In [8]:
import pandas as pd
import plotly.express as px
import folium

In [9]:
import sys
import os

# Add project root to Python path
sys.path.append(os.path.abspath(".."))

from src.preprocess import load_data, clean_data, feature_engineering

In [10]:
# --- Load and preprocess ---
path = r"C:\Users\a12u\OneDrive\Desktop\Courses\IBM Data Science\Data Visualization with python\media-consumption-analysis\data\raw\netflix_titles.csv"
df = load_data(path)
df = clean_data(df)
df = feature_engineering(df)


--- 1. Interactive bar chart: Top 10 genres ---

In [11]:

top_genres = df['primary_genre'].value_counts().head(10).reset_index()
top_genres.columns = ['Genre', 'Count']

fig = px.bar(
    top_genres,
    x='Count',
    y='Genre',
    orientation='h',
    color='Count',
    color_continuous_scale='Viridis',
    title="Top 10 Genres on Netflix (Interactive)"
)
fig.show()


--- 2. Timeline: Content added per year ---

In [12]:

yearly = df['year_added'].value_counts().sort_index().reset_index()
yearly.columns = ['Year', 'Count']

fig2 = px.line(
    yearly,
    x='Year',
    y='Count',
    markers=True,
    title="Content Added to Netflix Over Time"
)
fig2.show()


--- 3. Interactive map: Countries producing Netflix content ---

In [13]:
import pandas as pd

cities_df = pd.read_excel(r"C:\Users\a12u\OneDrive\Desktop\Courses\IBM Data Science\Data Visualization with python\media-consumption-analysis\data\worldcities.xlsx")
cities_df.head()

Unnamed: 0,city,city_ascii,lat,lng,country,iso2,iso3,admin_name,capital,population,id
0,Tokyo,Tokyo,35.687,139.7495,Japan,JP,JPN,Tōkyō,primary,37785000.0,1392685764
1,Jakarta,Jakarta,-6.175,106.8275,Indonesia,ID,IDN,Jakarta,primary,33756000.0,1360771077
2,Delhi,Delhi,28.61,77.23,India,IN,IND,Delhi,admin,32226000.0,1356872604
3,Guangzhou,Guangzhou,23.13,113.26,China,CN,CHN,Guangdong,admin,26940000.0,1156237133
4,Mumbai,Mumbai,19.0761,72.8775,India,IN,IND,Mahārāshtra,admin,24973000.0,1356226629


In [14]:
capital_coords = (
    cities_df[cities_df['capital'] == 'primary']
    .groupby('country')[['lat', 'lng']]
    .mean()
    .round(4)
    .reset_index()
    .set_index('country')
    .T
    .to_dict()
)


In [15]:
world_map = folium.Map(location=[20, 0], zoom_start=2)

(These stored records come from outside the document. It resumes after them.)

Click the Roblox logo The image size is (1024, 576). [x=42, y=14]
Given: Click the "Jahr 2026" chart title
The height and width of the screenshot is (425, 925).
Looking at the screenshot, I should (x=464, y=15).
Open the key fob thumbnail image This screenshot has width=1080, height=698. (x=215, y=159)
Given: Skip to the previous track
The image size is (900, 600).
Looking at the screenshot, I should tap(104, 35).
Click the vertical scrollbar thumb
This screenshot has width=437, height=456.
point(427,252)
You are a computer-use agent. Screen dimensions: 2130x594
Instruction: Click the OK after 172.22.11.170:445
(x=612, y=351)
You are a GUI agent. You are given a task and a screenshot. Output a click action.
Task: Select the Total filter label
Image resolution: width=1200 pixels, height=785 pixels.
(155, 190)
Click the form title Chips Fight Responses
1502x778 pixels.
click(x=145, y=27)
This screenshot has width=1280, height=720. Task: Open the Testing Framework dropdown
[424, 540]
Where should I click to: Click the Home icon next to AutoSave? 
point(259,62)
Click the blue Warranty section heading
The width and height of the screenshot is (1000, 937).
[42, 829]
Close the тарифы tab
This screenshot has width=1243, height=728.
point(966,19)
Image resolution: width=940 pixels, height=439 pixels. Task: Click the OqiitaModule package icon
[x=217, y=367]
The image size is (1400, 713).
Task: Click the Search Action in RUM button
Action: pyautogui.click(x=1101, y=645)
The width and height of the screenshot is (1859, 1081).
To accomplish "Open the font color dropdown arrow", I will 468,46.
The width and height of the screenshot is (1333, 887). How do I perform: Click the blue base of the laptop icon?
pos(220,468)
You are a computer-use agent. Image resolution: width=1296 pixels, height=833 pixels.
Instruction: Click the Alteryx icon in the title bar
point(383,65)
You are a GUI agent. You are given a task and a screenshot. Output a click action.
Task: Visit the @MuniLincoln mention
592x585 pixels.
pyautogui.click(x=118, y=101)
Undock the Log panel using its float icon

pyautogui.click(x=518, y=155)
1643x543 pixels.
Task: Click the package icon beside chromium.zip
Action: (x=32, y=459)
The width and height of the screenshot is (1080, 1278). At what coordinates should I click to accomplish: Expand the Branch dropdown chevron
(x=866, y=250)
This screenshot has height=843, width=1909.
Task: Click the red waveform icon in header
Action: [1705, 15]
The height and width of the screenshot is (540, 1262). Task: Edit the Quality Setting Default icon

for country, count in df['country'].value_counts().items():
    if country in capital_coords:
        coords = [capital_coords[country]['lat'], capital_coords[country]['lng']]
        folium.CircleMarker(
            location=coords,
            radius=count / 50,
            popup=f"{country}: {count}",
            color='blue',
            fill=True,
            fill_color='blue'
        ).add_to(world_map)

world_map

In [16]:

world_map.save(r"C:\Users\a12u\OneDrive\Desktop\Courses\IBM Data Science\Data Visualization with python\media-consumption-analysis\notebooks\images\netflix_map.html")